The confirmation came from SpaceX President Gwynne Shotwell speaking in Paris.
It comes after SpaceX successfully launched 60 “Starlink” satellites for its low earth orbit-based broadband project in May this year.
The Falcon 9 rocket carried 60 flat-packed satellites, after it lifted off from Cape Canaveral Air Force Station after the launch had been delayed by heavy winds.
The Falcon 9’s main-stage reusable booster rocket then returned to Earth and landed successfully on a barge floating in the Atlantic ocean.
The 24 Starlink missions in 2020 therefore could theoretically see the addition of 1,440 “Starlink” satellites next year, providing coverage for the southern area of the United States.
Just days after the May launch it was revealed that SpaceX had raised more than $1 billion (£790m) in a six month period to help fund its broadband satellite ambitions.
The satellites are deployed at an altitude of 273 miles, or 440 km, and gradually climb to their operational altitude of 550km.
About 400 satellites are needed for “minor” coverage and 800 for “moderate” coverage.

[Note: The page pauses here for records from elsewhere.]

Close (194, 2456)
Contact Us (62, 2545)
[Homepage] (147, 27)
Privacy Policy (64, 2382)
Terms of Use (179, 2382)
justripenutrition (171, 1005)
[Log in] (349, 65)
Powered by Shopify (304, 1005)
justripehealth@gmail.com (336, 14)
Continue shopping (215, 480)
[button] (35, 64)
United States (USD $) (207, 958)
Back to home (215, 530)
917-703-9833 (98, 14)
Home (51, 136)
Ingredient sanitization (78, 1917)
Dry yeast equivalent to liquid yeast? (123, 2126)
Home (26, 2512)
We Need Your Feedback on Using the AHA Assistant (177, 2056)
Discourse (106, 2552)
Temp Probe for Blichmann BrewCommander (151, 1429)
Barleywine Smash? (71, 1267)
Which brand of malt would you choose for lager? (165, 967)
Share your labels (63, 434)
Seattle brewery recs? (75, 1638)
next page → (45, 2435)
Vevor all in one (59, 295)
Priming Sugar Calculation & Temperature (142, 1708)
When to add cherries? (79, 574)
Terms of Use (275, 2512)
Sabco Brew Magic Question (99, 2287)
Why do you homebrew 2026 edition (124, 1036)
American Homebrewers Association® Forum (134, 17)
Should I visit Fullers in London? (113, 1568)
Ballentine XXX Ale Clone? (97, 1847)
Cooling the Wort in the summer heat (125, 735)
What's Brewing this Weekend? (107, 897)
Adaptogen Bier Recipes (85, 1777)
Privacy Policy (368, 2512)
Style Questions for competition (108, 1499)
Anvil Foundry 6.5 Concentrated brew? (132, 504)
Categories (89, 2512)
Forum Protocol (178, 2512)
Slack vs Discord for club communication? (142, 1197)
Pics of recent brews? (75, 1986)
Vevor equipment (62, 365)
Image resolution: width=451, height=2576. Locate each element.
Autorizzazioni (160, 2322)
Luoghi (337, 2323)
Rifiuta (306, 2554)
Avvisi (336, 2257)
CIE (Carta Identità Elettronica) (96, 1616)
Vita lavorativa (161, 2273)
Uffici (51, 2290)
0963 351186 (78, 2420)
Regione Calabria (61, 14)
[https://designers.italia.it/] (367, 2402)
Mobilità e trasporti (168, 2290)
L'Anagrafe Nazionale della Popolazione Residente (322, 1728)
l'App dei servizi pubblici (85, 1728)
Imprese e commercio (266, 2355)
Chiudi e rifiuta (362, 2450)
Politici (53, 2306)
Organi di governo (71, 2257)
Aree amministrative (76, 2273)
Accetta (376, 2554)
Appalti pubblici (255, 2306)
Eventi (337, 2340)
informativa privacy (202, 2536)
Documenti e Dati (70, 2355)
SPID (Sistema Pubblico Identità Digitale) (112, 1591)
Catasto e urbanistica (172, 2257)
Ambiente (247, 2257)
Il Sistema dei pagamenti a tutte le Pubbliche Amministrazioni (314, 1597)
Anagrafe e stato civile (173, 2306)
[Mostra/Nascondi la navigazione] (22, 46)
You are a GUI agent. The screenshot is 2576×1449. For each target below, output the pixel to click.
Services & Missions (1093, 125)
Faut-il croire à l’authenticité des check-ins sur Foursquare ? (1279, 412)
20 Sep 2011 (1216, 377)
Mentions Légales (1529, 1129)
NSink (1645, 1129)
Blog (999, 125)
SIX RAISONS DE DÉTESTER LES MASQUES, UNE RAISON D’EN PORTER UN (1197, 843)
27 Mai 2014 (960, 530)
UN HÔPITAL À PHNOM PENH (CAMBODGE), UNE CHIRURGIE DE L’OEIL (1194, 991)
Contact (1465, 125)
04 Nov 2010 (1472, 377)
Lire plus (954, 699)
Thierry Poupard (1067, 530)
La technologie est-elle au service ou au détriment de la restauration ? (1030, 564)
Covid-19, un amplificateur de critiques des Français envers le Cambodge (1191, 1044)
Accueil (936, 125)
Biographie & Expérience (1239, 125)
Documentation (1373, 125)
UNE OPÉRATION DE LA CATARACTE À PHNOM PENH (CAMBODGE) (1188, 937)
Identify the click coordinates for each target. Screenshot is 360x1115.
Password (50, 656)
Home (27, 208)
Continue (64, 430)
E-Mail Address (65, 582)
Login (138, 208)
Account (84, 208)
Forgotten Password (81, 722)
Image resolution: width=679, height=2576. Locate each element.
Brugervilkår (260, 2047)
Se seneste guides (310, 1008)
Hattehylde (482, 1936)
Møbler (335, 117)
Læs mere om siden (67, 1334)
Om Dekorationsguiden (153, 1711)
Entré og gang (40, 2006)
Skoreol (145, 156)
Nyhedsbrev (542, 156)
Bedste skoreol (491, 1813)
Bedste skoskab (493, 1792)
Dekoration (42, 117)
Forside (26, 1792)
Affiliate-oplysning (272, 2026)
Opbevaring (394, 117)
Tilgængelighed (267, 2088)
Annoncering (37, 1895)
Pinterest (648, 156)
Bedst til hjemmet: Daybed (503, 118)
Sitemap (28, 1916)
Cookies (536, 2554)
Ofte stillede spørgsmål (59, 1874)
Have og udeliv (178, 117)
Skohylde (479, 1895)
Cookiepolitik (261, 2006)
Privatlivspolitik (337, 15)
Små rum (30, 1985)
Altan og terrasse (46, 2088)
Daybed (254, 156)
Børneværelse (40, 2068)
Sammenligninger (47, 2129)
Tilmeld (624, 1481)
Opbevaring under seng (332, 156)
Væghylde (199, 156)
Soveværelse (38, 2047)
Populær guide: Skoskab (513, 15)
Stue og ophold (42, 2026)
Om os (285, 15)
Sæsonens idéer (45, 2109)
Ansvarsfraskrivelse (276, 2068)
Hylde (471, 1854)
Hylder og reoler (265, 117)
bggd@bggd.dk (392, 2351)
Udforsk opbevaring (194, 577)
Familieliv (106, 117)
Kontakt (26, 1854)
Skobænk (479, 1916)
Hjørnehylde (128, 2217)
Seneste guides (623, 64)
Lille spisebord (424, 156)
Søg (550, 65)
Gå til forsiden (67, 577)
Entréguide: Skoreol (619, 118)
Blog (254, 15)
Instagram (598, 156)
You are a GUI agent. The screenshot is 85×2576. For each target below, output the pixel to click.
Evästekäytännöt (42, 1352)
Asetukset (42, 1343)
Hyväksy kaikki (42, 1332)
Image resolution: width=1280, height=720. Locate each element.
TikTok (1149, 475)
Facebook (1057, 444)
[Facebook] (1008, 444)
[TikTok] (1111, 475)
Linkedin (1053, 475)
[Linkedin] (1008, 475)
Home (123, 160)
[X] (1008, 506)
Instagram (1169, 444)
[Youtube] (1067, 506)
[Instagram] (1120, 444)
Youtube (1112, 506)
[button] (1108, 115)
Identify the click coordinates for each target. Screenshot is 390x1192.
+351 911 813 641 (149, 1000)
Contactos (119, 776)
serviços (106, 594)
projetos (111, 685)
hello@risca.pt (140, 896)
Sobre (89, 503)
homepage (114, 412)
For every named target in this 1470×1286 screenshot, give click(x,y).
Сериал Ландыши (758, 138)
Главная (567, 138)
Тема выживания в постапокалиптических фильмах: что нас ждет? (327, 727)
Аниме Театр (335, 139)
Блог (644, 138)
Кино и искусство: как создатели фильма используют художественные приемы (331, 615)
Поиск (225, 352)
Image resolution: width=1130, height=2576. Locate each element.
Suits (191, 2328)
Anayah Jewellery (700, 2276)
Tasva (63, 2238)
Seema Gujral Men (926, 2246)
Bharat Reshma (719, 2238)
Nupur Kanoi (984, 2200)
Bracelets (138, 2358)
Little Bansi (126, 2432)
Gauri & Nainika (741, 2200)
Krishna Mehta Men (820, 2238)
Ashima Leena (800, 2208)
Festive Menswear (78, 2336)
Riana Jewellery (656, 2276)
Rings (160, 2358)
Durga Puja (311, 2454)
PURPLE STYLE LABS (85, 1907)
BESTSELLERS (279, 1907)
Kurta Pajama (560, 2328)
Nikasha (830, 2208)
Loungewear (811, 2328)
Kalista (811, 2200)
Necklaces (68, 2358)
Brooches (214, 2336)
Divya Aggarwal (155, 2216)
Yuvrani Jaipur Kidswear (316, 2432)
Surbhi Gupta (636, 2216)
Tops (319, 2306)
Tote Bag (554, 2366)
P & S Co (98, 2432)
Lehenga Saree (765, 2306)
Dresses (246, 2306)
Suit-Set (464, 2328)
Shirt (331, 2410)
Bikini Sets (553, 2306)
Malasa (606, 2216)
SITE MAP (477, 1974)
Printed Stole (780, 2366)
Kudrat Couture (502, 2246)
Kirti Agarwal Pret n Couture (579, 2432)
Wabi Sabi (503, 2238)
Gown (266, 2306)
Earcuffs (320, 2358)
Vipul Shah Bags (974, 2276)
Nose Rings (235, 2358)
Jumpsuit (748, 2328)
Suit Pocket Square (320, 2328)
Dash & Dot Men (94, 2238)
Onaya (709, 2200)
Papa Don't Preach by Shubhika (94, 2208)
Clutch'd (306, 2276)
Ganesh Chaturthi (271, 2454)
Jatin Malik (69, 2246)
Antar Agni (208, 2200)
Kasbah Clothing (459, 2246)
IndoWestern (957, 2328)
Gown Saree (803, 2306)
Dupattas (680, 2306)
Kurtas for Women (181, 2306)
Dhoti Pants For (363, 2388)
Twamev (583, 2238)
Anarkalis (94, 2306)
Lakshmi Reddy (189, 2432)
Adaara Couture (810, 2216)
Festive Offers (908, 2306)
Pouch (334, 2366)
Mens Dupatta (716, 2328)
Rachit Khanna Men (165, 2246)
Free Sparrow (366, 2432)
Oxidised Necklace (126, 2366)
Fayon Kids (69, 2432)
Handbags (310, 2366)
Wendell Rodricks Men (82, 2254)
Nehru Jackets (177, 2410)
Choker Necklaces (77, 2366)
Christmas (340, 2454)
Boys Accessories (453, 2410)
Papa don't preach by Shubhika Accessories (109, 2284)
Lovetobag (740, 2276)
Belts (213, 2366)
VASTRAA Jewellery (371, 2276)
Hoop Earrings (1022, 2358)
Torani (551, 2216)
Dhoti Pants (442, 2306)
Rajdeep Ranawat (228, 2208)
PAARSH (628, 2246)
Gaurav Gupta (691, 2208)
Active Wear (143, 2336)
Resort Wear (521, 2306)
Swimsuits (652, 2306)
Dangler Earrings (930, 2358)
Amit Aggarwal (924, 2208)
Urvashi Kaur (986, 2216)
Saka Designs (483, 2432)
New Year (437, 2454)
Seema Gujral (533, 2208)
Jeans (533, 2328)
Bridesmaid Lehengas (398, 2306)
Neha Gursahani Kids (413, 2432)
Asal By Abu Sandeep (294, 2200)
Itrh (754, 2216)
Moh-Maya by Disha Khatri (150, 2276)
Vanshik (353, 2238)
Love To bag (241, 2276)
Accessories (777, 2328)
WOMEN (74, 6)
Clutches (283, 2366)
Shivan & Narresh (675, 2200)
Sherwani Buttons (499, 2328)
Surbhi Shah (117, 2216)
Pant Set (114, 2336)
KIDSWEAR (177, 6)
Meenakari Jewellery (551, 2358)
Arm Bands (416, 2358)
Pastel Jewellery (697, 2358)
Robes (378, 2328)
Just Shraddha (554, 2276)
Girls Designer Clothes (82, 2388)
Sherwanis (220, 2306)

US regulators have given SpaceX permission to launch nearly 12,000 satellites, compared with a total of only about 2,000 currently in operation worldwide today.
SpaceX has now reportedly asked US regulators for permission to rearrange its planned constellation, in a way that would allow fewer satellites to cover more territory, according to documents filed with the Federal Communications Commission.
Elcon Musk has previously said the service could bring in $30bn to $50bn a year in revenues, far higher than SpaceX’s space launch revenues, which are expected to top out at around $3bn a year.
The company hopes to use the venture to help fund plans to build a reusable Mars rocket called Super Heavy and a 100-person vehicle called Starship.
But SpaceX is not the only player in beginning rolling out satellite-based Internet connectivity.
The other companies racing to construct satellite-based broadband networks include Jeff Bezos’ Blue Origin, which intends to deploy a 3,200-satellite network known as Project Kuiper.
Other players include Kepler, LeoSat and Telesat Canada.
But perhaps the most immediate challenge to SpaceX’s Starlink comes from British start-up OneWeb, which launched its first satellites in February.
In March OneWeb said it had raised a total of $3.4 billion (£2.63bn) in private funding, paving the way for a series of monthly launches this autumn to build an initial network of 650 satellites operating at 1,200km.
In June, the founder and CEO of Amazon, Jeff Bezos, talked about about his Blue Origin plan to deploy a 3,200-satellite network known as Project Kuiper. He said his plan would cost billions of dollars.